In essence, the lineage of each Tajima beef cut can be traced using a unique 10-digit identification number. However, only those cattle meeting very stringent quality benchmarks, including a marbling index of six or above, can receive the coveted Kobe beef certification. This rigorous selection process contributes to the steep price that it commands, which can skyrocket up to 10 million yen (equivalent to about $122,000) for a single cow.

Although Kobe beef is a renowned type of Wagyu, it's not the sole variety, with different regions showcasing their own kinds like Bongo and Miyazaki; indeed, over 300 varieties of Wagyu exist. Each regional iteration of Wagyu carries its own set of regulations and is assessed on a grading scale from A1 to A5, with A5 being the pinnacle of quality. Only Wagyu graded between A3 and A5 can be sold within Japan.

According to Forbes, the U.S. permitted the import of limited quantities of Kobe beef starting in 2012. Yet, due to the ambiguity in USDA labeling regulations, many eateries claim to offer Kobe beef in diverse dishes ranging from meatballs to cheesesteaks. However, as of 2018, Japan reportedly exported a mere 600 pounds of Kobe beef.

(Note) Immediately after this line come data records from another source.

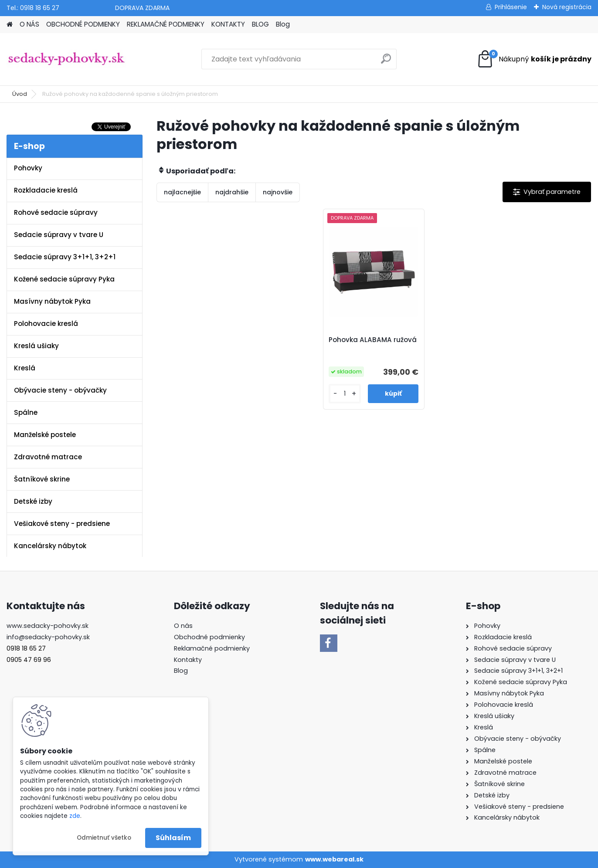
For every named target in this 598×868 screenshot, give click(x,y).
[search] (386, 62)
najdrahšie (232, 192)
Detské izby (33, 501)
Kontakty (188, 660)
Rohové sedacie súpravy (56, 212)
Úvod (20, 94)
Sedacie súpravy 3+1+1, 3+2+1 (65, 257)
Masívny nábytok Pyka (52, 301)
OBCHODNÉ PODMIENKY (83, 24)
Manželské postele (45, 434)
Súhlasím (173, 837)
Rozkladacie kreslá (46, 190)
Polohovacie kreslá (46, 323)
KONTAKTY (228, 24)
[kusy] (345, 393)
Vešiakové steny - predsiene (62, 523)
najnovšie (278, 192)
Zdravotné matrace (48, 457)
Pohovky (28, 168)
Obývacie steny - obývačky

What is the Difference between American Wagyu and Australian Wagyu?

Boasting the largest Wagyu breed association and population outside of Japan, Australia offers the closest approximation to Japanese Wagyu beyond Japan's borders. Australian Wagyu herds consist of a blend of crossbred and purebred cattle. Many attribute the high quality of Australian Wagyu herds to the country's conducive environment, marked by abundant rainfall, humidity, springs, and lush tropical grasses.

Feeding practices for these herds vary based on individual farms. However, it's worth noting that unlike their Japanese counterparts, Australian cattle do not typically graze for extended periods. Consequently, while Australian Wagyu might differ in texture, it still delivers a flavor profile marked by a rich, buttery taste.

Meanwhile, the history of Wagyu in the U.S. dates back to the mid-1970s, when the initial Wagyu consignment was shipped to America. Unfortunately, only four bulls survived this journey. Consequently, with just about two hundred Wagyu cattle imported from Japan, the U.S. Wagyu herds are largely composed of crossbred animals. Currently, it is estimated that the U.S. houses approximately 30,000 Wagyu cattle, of which only 5,000 are full-blood Wagyu, indicating their traceable lineage back to their Japanese ancestors. The most prevalent type of crossbred Wagyu cattle in the U.S. comprises 50% Wagyu genetics, typically achieved by crossbreeding with the dominant U.S. breed, Angus.

In summary, the key distinction is that American Wagyu typically blends Angus beef with a strain of Wagyu, while in Australia, the common practice is to crossbreed with Holstein cows.